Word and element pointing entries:

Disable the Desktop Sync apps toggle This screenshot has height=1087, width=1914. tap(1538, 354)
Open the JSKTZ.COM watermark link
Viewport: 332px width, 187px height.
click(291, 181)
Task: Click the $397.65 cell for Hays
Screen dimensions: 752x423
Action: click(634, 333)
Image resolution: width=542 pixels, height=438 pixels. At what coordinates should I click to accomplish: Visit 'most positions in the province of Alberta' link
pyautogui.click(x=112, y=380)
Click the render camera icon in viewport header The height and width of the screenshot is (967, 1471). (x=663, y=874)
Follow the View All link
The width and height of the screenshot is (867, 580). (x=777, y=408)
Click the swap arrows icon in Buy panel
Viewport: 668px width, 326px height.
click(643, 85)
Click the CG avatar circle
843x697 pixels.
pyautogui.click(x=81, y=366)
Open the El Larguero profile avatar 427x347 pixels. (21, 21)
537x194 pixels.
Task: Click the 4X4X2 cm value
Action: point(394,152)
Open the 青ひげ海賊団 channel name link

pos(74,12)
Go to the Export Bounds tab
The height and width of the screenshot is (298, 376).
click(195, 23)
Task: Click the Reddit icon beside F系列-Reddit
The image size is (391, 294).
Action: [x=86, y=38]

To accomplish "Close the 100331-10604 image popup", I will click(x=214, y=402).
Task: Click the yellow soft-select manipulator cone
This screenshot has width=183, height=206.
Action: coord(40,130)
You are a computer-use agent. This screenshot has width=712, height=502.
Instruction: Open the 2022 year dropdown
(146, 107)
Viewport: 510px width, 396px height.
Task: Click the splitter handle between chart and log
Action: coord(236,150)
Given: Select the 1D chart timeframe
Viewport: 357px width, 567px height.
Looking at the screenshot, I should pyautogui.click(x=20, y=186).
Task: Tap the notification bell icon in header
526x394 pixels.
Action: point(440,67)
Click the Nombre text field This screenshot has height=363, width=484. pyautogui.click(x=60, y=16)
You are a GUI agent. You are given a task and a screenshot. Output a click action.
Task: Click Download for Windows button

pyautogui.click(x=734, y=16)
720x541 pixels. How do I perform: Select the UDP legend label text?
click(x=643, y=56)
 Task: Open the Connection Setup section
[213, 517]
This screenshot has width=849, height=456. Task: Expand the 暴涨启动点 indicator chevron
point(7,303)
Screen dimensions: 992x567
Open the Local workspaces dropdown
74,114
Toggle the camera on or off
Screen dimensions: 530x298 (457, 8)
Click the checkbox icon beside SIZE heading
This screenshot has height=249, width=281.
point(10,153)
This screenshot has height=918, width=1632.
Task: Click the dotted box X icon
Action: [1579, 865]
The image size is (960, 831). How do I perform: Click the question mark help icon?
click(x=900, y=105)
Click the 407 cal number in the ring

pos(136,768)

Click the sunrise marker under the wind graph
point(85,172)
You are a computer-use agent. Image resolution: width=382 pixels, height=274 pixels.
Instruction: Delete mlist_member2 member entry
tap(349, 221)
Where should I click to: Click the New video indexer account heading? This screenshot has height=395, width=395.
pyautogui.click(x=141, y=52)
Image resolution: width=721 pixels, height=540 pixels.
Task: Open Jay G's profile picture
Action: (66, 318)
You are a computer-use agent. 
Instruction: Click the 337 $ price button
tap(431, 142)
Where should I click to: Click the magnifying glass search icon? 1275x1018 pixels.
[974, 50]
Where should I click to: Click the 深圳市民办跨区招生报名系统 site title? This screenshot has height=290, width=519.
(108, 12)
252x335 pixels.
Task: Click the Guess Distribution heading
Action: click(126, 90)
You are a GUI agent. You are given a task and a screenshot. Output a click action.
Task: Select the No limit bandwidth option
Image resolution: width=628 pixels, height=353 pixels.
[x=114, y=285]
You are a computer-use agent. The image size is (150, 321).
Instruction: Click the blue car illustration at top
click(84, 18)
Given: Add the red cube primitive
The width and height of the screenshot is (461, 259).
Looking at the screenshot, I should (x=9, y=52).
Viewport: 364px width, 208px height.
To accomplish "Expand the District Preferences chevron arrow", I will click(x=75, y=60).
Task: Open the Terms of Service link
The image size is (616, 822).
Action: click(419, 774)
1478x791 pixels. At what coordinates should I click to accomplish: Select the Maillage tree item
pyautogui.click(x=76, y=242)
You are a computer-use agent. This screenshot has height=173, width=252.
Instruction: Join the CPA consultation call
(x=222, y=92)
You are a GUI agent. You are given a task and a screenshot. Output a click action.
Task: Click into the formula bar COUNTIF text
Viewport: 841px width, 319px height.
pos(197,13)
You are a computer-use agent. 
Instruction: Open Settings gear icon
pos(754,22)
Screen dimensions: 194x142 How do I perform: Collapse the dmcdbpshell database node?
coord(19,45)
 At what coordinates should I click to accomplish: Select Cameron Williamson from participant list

What you have to do | Rewrite all of these records with each "Instruction" swapped for "Goal", keeping everything else the same.

Written response |
Disable the Desktop Sync apps toggle This screenshot has height=1087, width=1914. tap(1538, 354)
Open the JSKTZ.COM watermark link
Viewport: 332px width, 187px height.
click(291, 181)
Task: Click the $397.65 cell for Hays
Screen dimensions: 752x423
Action: click(634, 333)
Image resolution: width=542 pixels, height=438 pixels. At what coordinates should I click to accomplish: Visit 'most positions in the province of Alberta' link
pyautogui.click(x=112, y=380)
Click the render camera icon in viewport header The height and width of the screenshot is (967, 1471). (x=663, y=874)
Follow the View All link
The width and height of the screenshot is (867, 580). (x=777, y=408)
Click the swap arrows icon in Buy panel
Viewport: 668px width, 326px height.
click(643, 85)
Click the CG avatar circle
843x697 pixels.
pyautogui.click(x=81, y=366)
Open the El Larguero profile avatar 427x347 pixels. (21, 21)
537x194 pixels.
Task: Click the 4X4X2 cm value
Action: point(394,152)
Open the 青ひげ海賊団 channel name link

pos(74,12)
Go to the Export Bounds tab
The height and width of the screenshot is (298, 376).
click(195, 23)
Task: Click the Reddit icon beside F系列-Reddit
The image size is (391, 294).
Action: [x=86, y=38]

To accomplish "Close the 100331-10604 image popup", I will click(x=214, y=402).
Task: Click the yellow soft-select manipulator cone
This screenshot has width=183, height=206.
Action: coord(40,130)
You are a computer-use agent. This screenshot has width=712, height=502.
Goal: Open the 2022 year dropdown
(146, 107)
Viewport: 510px width, 396px height.
Task: Click the splitter handle between chart and log
Action: coord(236,150)
Given: Select the 1D chart timeframe
Viewport: 357px width, 567px height.
Looking at the screenshot, I should pyautogui.click(x=20, y=186).
Task: Tap the notification bell icon in header
526x394 pixels.
Action: point(440,67)
Click the Nombre text field This screenshot has height=363, width=484. pyautogui.click(x=60, y=16)
You are a GUI agent. You are given a task and a screenshot. Output a click action.
Task: Click Download for Windows button

pyautogui.click(x=734, y=16)
720x541 pixels. How do I perform: Select the UDP legend label text?
click(x=643, y=56)
 Task: Open the Connection Setup section
[213, 517]
This screenshot has width=849, height=456. Task: Expand the 暴涨启动点 indicator chevron
point(7,303)
Screen dimensions: 992x567
Open the Local workspaces dropdown
74,114
Toggle the camera on or off
Screen dimensions: 530x298 (457, 8)
Click the checkbox icon beside SIZE heading
This screenshot has height=249, width=281.
point(10,153)
This screenshot has height=918, width=1632.
Task: Click the dotted box X icon
Action: [1579, 865]
The image size is (960, 831). How do I perform: Click the question mark help icon?
click(x=900, y=105)
Click the 407 cal number in the ring

pos(136,768)

Click the sunrise marker under the wind graph
point(85,172)
You are a computer-use agent. Image resolution: width=382 pixels, height=274 pixels.
Goal: Delete mlist_member2 member entry
tap(349, 221)
Where should I click to: Click the New video indexer account heading? This screenshot has height=395, width=395.
pyautogui.click(x=141, y=52)
Image resolution: width=721 pixels, height=540 pixels.
Task: Open Jay G's profile picture
Action: (66, 318)
You are a computer-use agent. 
Goal: Click the 337 $ price button
tap(431, 142)
Where should I click to: Click the magnifying glass search icon? 1275x1018 pixels.
[974, 50]
Where should I click to: Click the 深圳市民办跨区招生报名系统 site title? This screenshot has height=290, width=519.
(108, 12)
252x335 pixels.
Task: Click the Guess Distribution heading
Action: click(126, 90)
You are a GUI agent. You are given a task and a screenshot. Output a click action.
Task: Select the No limit bandwidth option
Image resolution: width=628 pixels, height=353 pixels.
[x=114, y=285]
You are a computer-use agent. The image size is (150, 321).
Goal: Click the blue car illustration at top
click(84, 18)
Given: Add the red cube primitive
The width and height of the screenshot is (461, 259).
Looking at the screenshot, I should (x=9, y=52).
Viewport: 364px width, 208px height.
To accomplish "Expand the District Preferences chevron arrow", I will click(x=75, y=60).
Task: Open the Terms of Service link
The image size is (616, 822).
Action: click(419, 774)
1478x791 pixels. At what coordinates should I click to accomplish: Select the Maillage tree item
pyautogui.click(x=76, y=242)
You are a computer-use agent. This screenshot has height=173, width=252.
Goal: Join the CPA consultation call
(x=222, y=92)
You are a GUI agent. You are given a task and a screenshot. Output a click action.
Task: Click into the formula bar COUNTIF text
Viewport: 841px width, 319px height.
pos(197,13)
You are a computer-use agent. 
Goal: Open Settings gear icon
pos(754,22)
Screen dimensions: 194x142 How do I perform: Collapse the dmcdbpshell database node?
coord(19,45)
 At what coordinates should I click to accomplish: Select Cameron Williamson from participant list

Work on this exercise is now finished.